Sales tumble at New Look as the high street's resilience fades

The chief executive of New Look blamed the fashion retailer's sharpest fall in sales for two and a half years on the "deteriorating" trading conditions and the "disruption" caused by the relocation of staff from Weymouth to its London office this year.

Carl McPhail also had to defend its supplier policy following Channel 4's Dispatches programme, "Fashion's Dirty Secret", on Monday which showed the appalling conditions endured by some workers making clothes for the retailer, as well as other high-street chains, at a factory used by a sub-contractor of one of New Look's suppliers.

New Look said its UK underlying sales on stores that have been open for at least one year tumbled by 4.5 per cent for the 26 weeks to 25 September – its worst sales since a fall of 6.6 per cent for the second half of 2007/08. While Mr McPhail said New Look was up against strong sales last year, its falling revenues contrast sharply with strong sales at rivals Marks & Spencer and Primark over a similar period.

Mr McPhail said: "Obviously, we experienced a deteriorating market and we also suffered some disruption from moving from Weymouth to London." New Look has moved its buying and merchandising team to the capital and nearly two-thirds of the 275-strong affected staff had made the move.

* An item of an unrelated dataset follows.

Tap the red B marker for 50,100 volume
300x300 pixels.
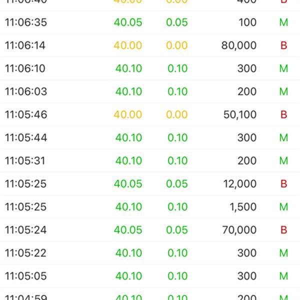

But Mr McPhail admitted that there had been "issues" with some of its spring and summer footwear ranges. "We are a bit late getting into wedges – that caused us a bit of a problem."

New Look, which has 1,034 stores globally, said that group underlying profits, before exceptional items, fell marginally to £73.5m over the half year, compared to £77.8m in 2009. The retailer was bolstered by a recovery in its international markets, where international sales rose by 2.4 per cent over the 26 weeks, although they were flattered by a 17.4 per cent slump last year.

Mr McPhail said that New Look, which was forced to shelve a flotation earlier this year, declined to be drawn on the subject but said the business "remained open-minded about the opportunity to float in the future".

The retailer was more specific about how it wants to pay down its debt. At the half year, New Look had paid down its net debt to £998m. But of this debt, £620m is payment-in-kind (PIK) notes, where interest payments do not accrue until a company is sold or the notes mature. As this can rack up huge compound interest bills, New Look aims to pay down the PIK notes and take on more senior, or mezzanine, debt.

Mr McPhail also warned that clothing prices will rise next year, resulting from surging input costs, notably record prices for cotton and freight charges. He said the average prices, including VAT, in New Look's shops would rise by up to 7 per cent next year.

On the Dispatches' findings, Mr McPhail said it was "disappointing" as they had this year "banned" all suppliers from using the Imperial Typewriter Building, where the sub-contractor Sammi Leisurewear is based. While an investigation is ongoing, Mr McPhail said that any individual found to have made New Look clothes and allegedly paid as low as £2.50 an hour would be reimbursed the difference up to the minimum wage of £5.93.